>> Start INPUT MATERIAL

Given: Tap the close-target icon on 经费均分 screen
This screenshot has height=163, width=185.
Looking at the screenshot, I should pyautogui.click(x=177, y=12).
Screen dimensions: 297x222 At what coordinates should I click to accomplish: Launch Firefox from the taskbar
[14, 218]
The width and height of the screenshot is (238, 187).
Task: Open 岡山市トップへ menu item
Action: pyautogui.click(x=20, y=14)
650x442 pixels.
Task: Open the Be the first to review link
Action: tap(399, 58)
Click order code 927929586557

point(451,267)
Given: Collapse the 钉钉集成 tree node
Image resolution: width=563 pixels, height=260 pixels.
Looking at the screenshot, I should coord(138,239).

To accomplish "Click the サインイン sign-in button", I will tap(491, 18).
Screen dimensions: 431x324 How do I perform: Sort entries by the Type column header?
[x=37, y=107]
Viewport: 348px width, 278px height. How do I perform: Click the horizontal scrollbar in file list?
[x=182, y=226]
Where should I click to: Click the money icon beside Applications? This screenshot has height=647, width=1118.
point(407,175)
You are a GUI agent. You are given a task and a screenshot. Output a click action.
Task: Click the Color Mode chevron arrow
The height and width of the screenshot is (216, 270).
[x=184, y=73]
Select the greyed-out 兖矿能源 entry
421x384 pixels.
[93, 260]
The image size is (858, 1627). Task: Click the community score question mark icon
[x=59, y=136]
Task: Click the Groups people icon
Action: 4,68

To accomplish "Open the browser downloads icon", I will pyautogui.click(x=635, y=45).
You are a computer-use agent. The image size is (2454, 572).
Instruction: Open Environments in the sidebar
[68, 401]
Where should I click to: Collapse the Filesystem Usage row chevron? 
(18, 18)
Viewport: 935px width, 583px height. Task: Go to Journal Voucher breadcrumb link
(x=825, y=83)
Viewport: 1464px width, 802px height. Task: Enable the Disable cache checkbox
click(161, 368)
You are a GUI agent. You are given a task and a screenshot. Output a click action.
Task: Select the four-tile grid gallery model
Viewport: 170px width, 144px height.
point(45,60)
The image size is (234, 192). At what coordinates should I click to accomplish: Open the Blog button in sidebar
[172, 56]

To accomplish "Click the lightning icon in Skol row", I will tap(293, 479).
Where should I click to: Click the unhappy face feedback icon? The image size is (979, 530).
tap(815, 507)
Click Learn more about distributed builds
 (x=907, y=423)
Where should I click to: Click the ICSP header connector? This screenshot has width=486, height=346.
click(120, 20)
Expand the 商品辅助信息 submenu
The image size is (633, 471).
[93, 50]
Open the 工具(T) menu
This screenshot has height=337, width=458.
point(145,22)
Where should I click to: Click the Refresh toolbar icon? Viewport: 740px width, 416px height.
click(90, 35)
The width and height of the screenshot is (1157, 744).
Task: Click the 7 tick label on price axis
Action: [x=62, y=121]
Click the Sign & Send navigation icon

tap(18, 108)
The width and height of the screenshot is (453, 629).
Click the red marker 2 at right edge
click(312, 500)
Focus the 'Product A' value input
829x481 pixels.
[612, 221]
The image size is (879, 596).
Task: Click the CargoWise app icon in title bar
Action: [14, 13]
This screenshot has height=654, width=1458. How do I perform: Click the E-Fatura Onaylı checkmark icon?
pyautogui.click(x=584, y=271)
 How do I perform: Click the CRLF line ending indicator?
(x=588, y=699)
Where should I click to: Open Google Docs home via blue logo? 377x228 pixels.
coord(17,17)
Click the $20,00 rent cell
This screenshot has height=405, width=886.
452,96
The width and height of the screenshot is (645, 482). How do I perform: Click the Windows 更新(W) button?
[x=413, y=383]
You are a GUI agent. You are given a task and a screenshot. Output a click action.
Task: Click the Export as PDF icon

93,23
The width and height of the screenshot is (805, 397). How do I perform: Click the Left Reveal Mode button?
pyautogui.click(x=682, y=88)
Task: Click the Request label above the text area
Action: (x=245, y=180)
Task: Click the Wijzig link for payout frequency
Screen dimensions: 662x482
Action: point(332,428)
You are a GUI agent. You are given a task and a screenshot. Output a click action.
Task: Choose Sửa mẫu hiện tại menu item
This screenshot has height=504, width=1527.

>> End INPUT MATERIAL

▶ _GOAL_: Repeat every one of the records above word for word, without changing anything.

▶ _TASK RESULT_:
Given: Tap the close-target icon on 经费均分 screen
This screenshot has height=163, width=185.
Looking at the screenshot, I should pyautogui.click(x=177, y=12).
Screen dimensions: 297x222 At what coordinates should I click to accomplish: Launch Firefox from the taskbar
[14, 218]
The width and height of the screenshot is (238, 187).
Task: Open 岡山市トップへ menu item
Action: pyautogui.click(x=20, y=14)
650x442 pixels.
Task: Open the Be the first to review link
Action: tap(399, 58)
Click order code 927929586557

point(451,267)
Given: Collapse the 钉钉集成 tree node
Image resolution: width=563 pixels, height=260 pixels.
Looking at the screenshot, I should coord(138,239).

To accomplish "Click the サインイン sign-in button", I will tap(491, 18).
Screen dimensions: 431x324 How do I perform: Sort entries by the Type column header?
[x=37, y=107]
Viewport: 348px width, 278px height. How do I perform: Click the horizontal scrollbar in file list?
[x=182, y=226]
Where should I click to: Click the money icon beside Applications? This screenshot has height=647, width=1118.
point(407,175)
You are a GUI agent. You are given a task and a screenshot. Output a click action.
Task: Click the Color Mode chevron arrow
The height and width of the screenshot is (216, 270).
[x=184, y=73]
Select the greyed-out 兖矿能源 entry
421x384 pixels.
[93, 260]
The image size is (858, 1627). Task: Click the community score question mark icon
[x=59, y=136]
Task: Click the Groups people icon
Action: 4,68

To accomplish "Open the browser downloads icon", I will pyautogui.click(x=635, y=45).
You are a computer-use agent. The image size is (2454, 572).
Instruction: Open Environments in the sidebar
[68, 401]
Where should I click to: Collapse the Filesystem Usage row chevron? 
(18, 18)
Viewport: 935px width, 583px height. Task: Go to Journal Voucher breadcrumb link
(x=825, y=83)
Viewport: 1464px width, 802px height. Task: Enable the Disable cache checkbox
click(161, 368)
You are a GUI agent. You are given a task and a screenshot. Output a click action.
Task: Select the four-tile grid gallery model
Viewport: 170px width, 144px height.
point(45,60)
The image size is (234, 192). At what coordinates should I click to accomplish: Open the Blog button in sidebar
[172, 56]

To accomplish "Click the lightning icon in Skol row", I will tap(293, 479).
Where should I click to: Click the unhappy face feedback icon? The image size is (979, 530).
tap(815, 507)
Click Learn more about distributed builds
 (x=907, y=423)
Where should I click to: Click the ICSP header connector? This screenshot has width=486, height=346.
click(120, 20)
Expand the 商品辅助信息 submenu
The image size is (633, 471).
[93, 50]
Open the 工具(T) menu
This screenshot has height=337, width=458.
point(145,22)
Where should I click to: Click the Refresh toolbar icon? Viewport: 740px width, 416px height.
click(90, 35)
The width and height of the screenshot is (1157, 744).
Task: Click the 7 tick label on price axis
Action: [x=62, y=121]
Click the Sign & Send navigation icon

tap(18, 108)
The width and height of the screenshot is (453, 629).
Click the red marker 2 at right edge
click(312, 500)
Focus the 'Product A' value input
829x481 pixels.
[612, 221]
The image size is (879, 596).
Task: Click the CargoWise app icon in title bar
Action: [14, 13]
This screenshot has height=654, width=1458. How do I perform: Click the E-Fatura Onaylı checkmark icon?
pyautogui.click(x=584, y=271)
 How do I perform: Click the CRLF line ending indicator?
(x=588, y=699)
Where should I click to: Open Google Docs home via blue logo? 377x228 pixels.
coord(17,17)
Click the $20,00 rent cell
This screenshot has height=405, width=886.
452,96
The width and height of the screenshot is (645, 482). How do I perform: Click the Windows 更新(W) button?
[x=413, y=383]
You are a GUI agent. You are given a task and a screenshot. Output a click action.
Task: Click the Export as PDF icon

93,23
The width and height of the screenshot is (805, 397). How do I perform: Click the Left Reveal Mode button?
pyautogui.click(x=682, y=88)
Task: Click the Request label above the text area
Action: (x=245, y=180)
Task: Click the Wijzig link for payout frequency
Screen dimensions: 662x482
Action: point(332,428)
You are a GUI agent. You are given a task and a screenshot. Output a click action.
Task: Choose Sửa mẫu hiện tại menu item
This screenshot has height=504, width=1527.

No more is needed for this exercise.